* _Written instruction_:
Please copy the records exactly, starting at the first line and ending at the line that contains "[x=43, y=81]".

* _Stored records_:
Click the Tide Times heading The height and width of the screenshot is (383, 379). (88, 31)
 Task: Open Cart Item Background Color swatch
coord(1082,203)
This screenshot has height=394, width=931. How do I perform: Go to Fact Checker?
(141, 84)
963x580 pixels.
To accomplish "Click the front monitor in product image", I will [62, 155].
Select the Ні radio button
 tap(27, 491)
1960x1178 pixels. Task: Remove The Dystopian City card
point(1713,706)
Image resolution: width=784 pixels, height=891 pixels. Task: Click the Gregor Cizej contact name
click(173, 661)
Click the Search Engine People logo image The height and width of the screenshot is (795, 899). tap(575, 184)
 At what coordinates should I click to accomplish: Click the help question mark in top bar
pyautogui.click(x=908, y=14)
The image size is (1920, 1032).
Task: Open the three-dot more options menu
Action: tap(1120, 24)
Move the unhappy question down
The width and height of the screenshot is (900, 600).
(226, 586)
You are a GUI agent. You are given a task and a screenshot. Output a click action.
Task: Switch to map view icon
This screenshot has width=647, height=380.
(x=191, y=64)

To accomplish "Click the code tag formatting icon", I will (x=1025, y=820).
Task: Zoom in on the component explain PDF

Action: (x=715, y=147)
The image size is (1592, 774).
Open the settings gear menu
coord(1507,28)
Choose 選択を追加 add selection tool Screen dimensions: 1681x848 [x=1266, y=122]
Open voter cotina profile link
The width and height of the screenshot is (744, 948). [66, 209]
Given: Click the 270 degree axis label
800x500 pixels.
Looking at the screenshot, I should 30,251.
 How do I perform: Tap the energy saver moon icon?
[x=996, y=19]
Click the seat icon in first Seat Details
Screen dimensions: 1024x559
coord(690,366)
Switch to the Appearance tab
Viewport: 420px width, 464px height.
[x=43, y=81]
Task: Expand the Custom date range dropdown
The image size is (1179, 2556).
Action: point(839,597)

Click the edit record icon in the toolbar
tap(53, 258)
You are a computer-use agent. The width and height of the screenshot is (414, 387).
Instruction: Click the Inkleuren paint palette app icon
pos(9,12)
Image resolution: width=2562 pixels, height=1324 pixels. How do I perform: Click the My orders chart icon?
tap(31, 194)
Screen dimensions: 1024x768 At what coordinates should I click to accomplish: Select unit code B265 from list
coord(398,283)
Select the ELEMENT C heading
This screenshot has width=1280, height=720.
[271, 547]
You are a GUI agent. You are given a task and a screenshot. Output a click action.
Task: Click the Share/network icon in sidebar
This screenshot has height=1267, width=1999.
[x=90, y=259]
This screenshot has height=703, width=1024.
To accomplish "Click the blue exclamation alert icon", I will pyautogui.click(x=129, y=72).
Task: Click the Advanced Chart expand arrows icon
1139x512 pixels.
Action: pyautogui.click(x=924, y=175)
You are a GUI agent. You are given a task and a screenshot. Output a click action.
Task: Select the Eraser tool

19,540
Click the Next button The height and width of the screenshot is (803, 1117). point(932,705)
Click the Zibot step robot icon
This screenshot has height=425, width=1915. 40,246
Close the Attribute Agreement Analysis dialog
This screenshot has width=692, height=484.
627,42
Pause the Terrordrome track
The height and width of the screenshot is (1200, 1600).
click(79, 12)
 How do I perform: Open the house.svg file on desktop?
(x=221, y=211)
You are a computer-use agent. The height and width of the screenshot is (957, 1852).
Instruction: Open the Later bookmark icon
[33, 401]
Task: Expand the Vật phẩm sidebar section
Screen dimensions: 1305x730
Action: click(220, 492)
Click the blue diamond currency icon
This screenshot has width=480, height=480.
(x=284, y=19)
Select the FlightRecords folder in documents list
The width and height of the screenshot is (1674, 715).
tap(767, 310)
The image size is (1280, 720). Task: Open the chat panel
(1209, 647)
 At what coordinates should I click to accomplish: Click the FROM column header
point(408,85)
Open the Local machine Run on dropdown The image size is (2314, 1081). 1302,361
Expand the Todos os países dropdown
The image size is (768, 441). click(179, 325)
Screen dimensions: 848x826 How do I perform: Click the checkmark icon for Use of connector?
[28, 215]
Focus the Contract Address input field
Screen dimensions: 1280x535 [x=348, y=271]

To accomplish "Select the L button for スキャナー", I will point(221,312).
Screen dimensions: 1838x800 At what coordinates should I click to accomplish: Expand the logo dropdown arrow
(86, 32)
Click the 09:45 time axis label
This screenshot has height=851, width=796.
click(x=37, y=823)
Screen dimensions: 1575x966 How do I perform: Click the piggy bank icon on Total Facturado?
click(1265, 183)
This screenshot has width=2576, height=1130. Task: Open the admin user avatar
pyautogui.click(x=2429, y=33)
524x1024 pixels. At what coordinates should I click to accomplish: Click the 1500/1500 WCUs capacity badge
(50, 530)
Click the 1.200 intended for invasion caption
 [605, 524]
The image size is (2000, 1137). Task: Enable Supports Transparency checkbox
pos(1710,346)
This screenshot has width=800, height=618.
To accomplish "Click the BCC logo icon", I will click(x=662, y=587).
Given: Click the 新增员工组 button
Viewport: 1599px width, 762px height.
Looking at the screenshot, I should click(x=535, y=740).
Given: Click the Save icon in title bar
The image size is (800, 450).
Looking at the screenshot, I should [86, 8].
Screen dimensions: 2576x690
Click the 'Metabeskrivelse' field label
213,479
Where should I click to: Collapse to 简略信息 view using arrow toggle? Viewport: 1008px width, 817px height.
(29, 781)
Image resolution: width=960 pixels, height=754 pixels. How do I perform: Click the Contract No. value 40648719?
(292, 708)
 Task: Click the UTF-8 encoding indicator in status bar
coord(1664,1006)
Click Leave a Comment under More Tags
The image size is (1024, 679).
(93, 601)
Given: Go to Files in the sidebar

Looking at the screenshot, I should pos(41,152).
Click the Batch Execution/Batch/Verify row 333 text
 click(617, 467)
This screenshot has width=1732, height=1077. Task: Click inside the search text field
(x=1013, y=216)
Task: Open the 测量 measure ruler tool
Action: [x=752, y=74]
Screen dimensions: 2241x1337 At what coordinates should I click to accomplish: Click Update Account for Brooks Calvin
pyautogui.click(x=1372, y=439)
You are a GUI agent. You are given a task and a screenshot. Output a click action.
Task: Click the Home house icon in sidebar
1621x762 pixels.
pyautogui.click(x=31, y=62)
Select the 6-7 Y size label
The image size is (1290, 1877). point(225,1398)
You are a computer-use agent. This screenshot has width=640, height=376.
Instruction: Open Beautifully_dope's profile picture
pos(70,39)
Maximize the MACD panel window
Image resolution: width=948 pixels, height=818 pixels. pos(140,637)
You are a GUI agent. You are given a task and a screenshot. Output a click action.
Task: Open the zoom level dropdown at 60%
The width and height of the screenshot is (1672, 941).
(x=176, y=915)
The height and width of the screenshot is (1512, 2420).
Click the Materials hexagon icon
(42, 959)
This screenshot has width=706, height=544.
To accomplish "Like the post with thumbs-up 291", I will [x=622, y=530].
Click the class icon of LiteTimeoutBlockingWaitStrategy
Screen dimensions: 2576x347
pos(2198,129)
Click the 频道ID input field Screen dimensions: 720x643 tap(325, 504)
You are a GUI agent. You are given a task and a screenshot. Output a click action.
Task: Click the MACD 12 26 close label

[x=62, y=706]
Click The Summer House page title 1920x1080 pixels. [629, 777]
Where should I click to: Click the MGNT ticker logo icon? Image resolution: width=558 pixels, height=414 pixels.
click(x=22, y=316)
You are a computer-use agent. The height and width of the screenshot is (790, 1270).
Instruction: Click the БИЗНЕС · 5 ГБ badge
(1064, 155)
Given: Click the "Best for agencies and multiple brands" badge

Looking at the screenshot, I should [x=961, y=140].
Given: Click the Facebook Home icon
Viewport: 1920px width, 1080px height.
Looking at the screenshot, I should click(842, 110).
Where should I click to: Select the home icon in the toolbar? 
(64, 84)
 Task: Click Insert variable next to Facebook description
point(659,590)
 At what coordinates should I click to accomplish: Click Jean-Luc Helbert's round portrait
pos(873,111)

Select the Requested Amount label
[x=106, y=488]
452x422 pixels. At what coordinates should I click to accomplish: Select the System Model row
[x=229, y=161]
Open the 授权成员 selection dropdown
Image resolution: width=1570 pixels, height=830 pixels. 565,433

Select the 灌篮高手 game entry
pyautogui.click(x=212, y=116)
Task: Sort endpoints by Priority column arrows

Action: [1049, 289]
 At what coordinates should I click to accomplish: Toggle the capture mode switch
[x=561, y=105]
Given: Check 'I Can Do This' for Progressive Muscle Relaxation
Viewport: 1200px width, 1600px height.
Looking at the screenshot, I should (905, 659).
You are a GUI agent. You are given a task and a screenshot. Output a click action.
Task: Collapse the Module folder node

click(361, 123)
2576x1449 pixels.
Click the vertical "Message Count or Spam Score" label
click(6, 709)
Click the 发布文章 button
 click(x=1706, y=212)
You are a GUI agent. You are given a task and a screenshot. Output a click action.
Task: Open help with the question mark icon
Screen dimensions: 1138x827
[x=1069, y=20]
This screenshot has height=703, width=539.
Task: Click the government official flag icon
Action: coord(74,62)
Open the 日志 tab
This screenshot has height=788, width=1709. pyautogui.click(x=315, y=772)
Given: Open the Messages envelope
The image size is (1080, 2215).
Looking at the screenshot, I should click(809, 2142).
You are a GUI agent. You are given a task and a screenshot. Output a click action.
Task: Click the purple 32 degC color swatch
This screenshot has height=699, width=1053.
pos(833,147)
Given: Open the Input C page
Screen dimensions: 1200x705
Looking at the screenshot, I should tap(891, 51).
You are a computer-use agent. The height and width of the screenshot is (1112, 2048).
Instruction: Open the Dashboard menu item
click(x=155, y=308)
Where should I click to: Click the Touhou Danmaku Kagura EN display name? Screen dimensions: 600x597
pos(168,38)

* _Final answer_:
Click the Tide Times heading The height and width of the screenshot is (383, 379). (88, 31)
 Task: Open Cart Item Background Color swatch
coord(1082,203)
This screenshot has height=394, width=931. How do I perform: Go to Fact Checker?
(141, 84)
963x580 pixels.
To accomplish "Click the front monitor in product image", I will [62, 155].
Select the Ні radio button
 tap(27, 491)
1960x1178 pixels. Task: Remove The Dystopian City card
point(1713,706)
Image resolution: width=784 pixels, height=891 pixels. Task: Click the Gregor Cizej contact name
click(173, 661)
Click the Search Engine People logo image The height and width of the screenshot is (795, 899). tap(575, 184)
 At what coordinates should I click to accomplish: Click the help question mark in top bar
pyautogui.click(x=908, y=14)
The image size is (1920, 1032).
Task: Open the three-dot more options menu
Action: tap(1120, 24)
Move the unhappy question down
The width and height of the screenshot is (900, 600).
(226, 586)
You are a GUI agent. You are given a task and a screenshot. Output a click action.
Task: Switch to map view icon
This screenshot has width=647, height=380.
(x=191, y=64)

To accomplish "Click the code tag formatting icon", I will (x=1025, y=820).
Task: Zoom in on the component explain PDF

Action: (x=715, y=147)
The image size is (1592, 774).
Open the settings gear menu
coord(1507,28)
Choose 選択を追加 add selection tool Screen dimensions: 1681x848 [x=1266, y=122]
Open voter cotina profile link
The width and height of the screenshot is (744, 948). [66, 209]
Given: Click the 270 degree axis label
800x500 pixels.
Looking at the screenshot, I should 30,251.
 How do I perform: Tap the energy saver moon icon?
[x=996, y=19]
Click the seat icon in first Seat Details
Screen dimensions: 1024x559
coord(690,366)
Switch to the Appearance tab
Viewport: 420px width, 464px height.
[x=43, y=81]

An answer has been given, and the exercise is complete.